■ LISTED ENTRIES:
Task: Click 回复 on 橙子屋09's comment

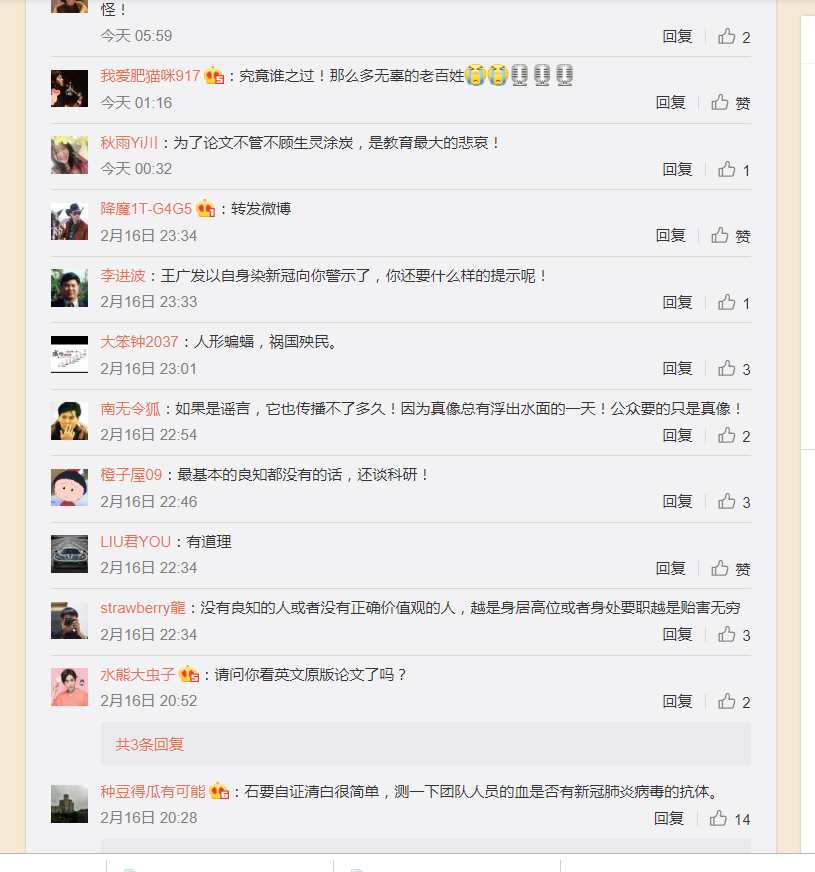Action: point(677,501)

---

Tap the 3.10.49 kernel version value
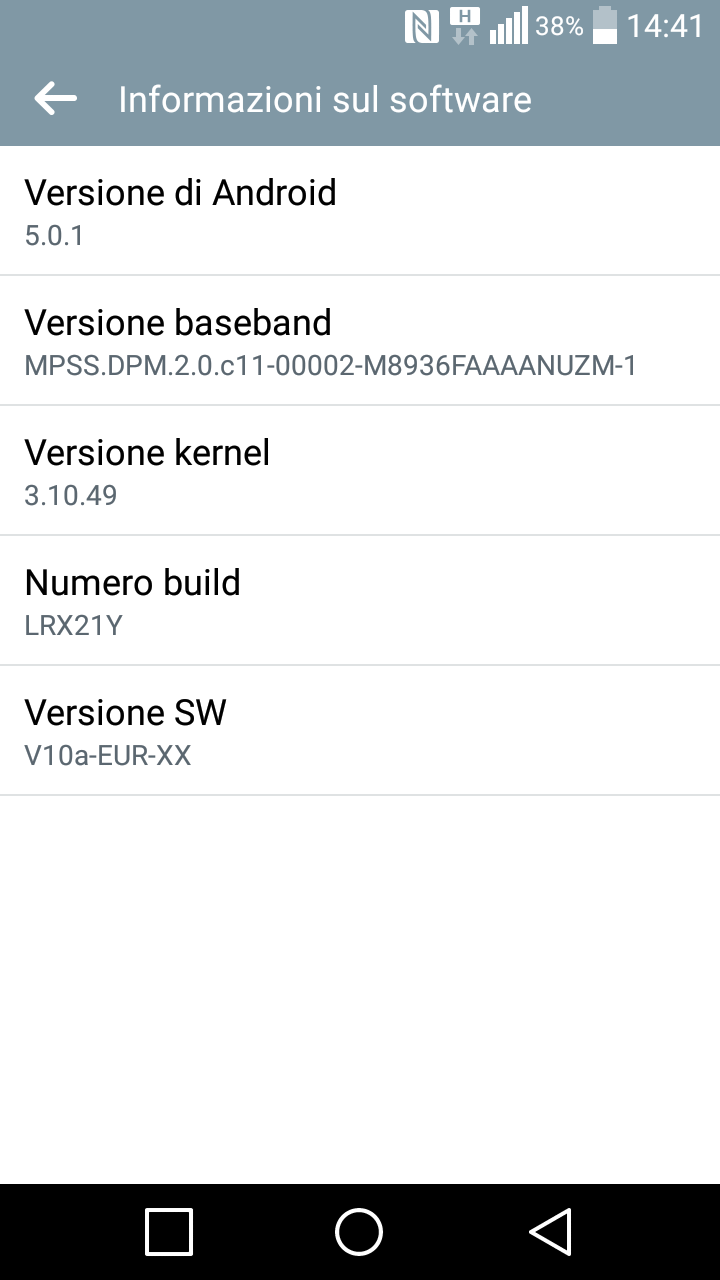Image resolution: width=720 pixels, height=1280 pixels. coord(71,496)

...

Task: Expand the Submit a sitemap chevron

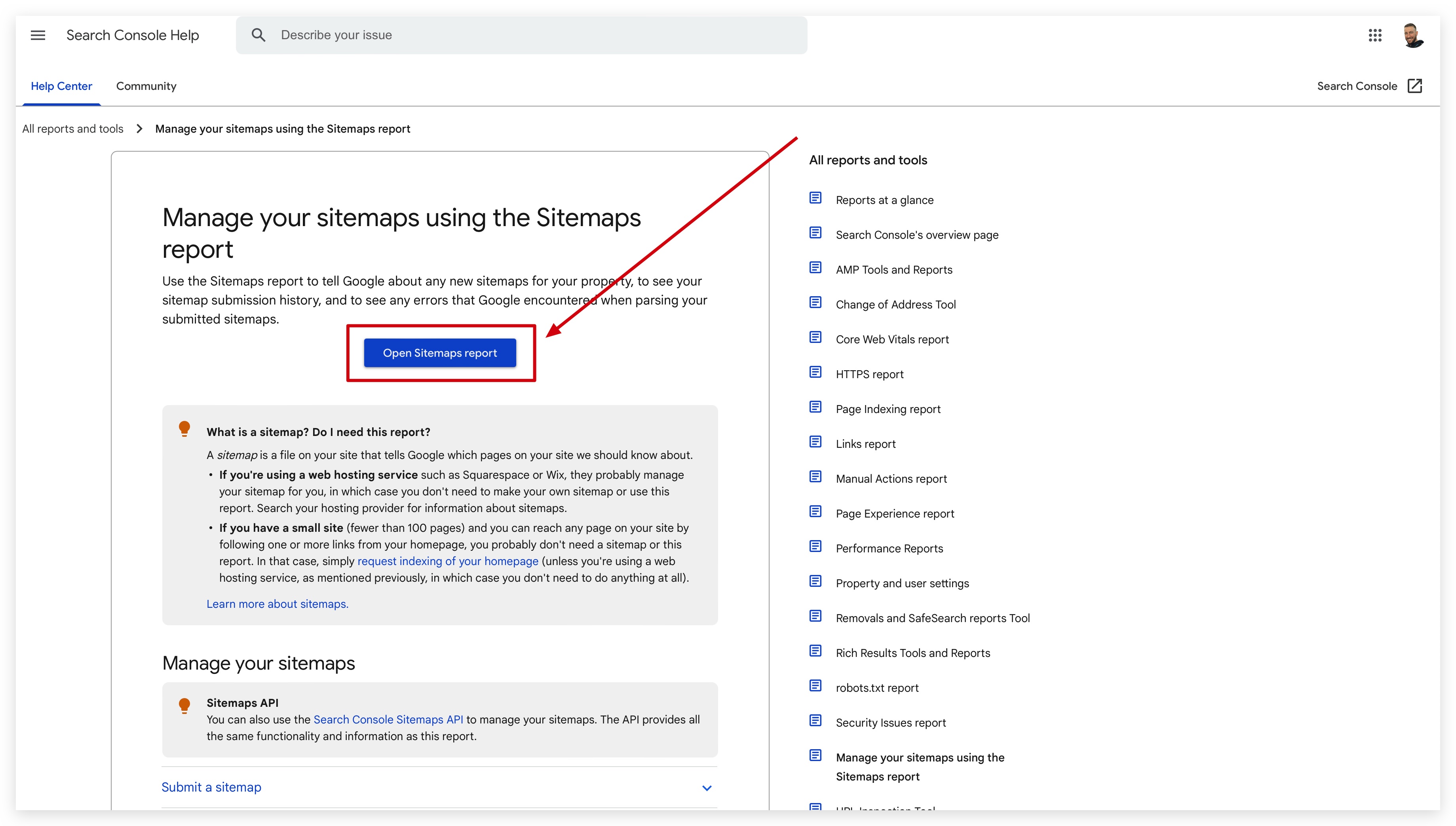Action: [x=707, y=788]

■ EXERCISE REQUIREMENTS:
Show each line above that contains the word "Task", copied in full.

■ WRITTEN ANSWER:
Task: Click 回复 on 橙子屋09's comment
Task: Expand the Submit a sitemap chevron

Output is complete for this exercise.